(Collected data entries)
------------------------------------------------

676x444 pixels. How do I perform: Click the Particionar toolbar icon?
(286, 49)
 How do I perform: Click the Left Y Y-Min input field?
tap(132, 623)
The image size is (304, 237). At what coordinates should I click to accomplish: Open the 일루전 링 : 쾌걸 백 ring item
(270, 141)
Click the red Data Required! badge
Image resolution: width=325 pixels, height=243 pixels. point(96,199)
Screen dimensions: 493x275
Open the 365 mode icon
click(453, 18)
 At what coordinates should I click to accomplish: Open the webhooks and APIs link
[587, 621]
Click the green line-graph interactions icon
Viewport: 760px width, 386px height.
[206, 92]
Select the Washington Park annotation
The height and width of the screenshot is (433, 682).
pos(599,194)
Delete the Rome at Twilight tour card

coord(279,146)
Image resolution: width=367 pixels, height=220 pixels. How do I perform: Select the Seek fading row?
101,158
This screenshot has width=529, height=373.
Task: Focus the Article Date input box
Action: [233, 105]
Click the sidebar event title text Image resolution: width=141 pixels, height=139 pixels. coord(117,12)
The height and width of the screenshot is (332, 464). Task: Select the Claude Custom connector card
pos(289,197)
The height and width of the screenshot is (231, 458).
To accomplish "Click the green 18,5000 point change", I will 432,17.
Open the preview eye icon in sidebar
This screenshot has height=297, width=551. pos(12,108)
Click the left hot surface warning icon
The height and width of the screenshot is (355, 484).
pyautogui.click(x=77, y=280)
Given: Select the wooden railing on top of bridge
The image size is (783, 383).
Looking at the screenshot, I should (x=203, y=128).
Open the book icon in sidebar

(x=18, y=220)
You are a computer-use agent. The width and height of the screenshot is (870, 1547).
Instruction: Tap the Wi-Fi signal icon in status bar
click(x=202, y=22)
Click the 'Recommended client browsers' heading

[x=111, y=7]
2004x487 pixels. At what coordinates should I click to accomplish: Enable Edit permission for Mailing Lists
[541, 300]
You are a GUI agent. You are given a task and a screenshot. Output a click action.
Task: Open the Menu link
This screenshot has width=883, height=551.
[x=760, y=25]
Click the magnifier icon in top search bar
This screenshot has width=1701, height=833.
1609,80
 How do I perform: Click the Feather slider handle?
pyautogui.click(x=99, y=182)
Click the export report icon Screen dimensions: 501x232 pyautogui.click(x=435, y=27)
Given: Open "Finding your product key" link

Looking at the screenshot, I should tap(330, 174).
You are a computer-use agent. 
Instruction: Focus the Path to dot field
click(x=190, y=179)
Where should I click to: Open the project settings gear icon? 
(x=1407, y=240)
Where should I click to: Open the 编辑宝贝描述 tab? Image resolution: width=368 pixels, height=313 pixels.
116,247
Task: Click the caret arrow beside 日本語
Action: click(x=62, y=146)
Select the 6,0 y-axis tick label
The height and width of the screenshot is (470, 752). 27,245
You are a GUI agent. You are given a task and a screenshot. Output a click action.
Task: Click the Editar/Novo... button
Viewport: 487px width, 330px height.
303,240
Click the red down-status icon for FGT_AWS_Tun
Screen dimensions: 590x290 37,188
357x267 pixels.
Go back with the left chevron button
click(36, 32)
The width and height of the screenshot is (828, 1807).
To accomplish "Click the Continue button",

------------------------------------------------

● Work instruction
Could you reproduce the lines above, from the one that holds "Task: Click the Editar/Novo... button" through the last, exactly as they stand?

● Result for this exercise
Task: Click the Editar/Novo... button
Viewport: 487px width, 330px height.
303,240
Click the red down-status icon for FGT_AWS_Tun
Screen dimensions: 590x290 37,188
357x267 pixels.
Go back with the left chevron button
click(36, 32)
The width and height of the screenshot is (828, 1807).
To accomplish "Click the Continue button",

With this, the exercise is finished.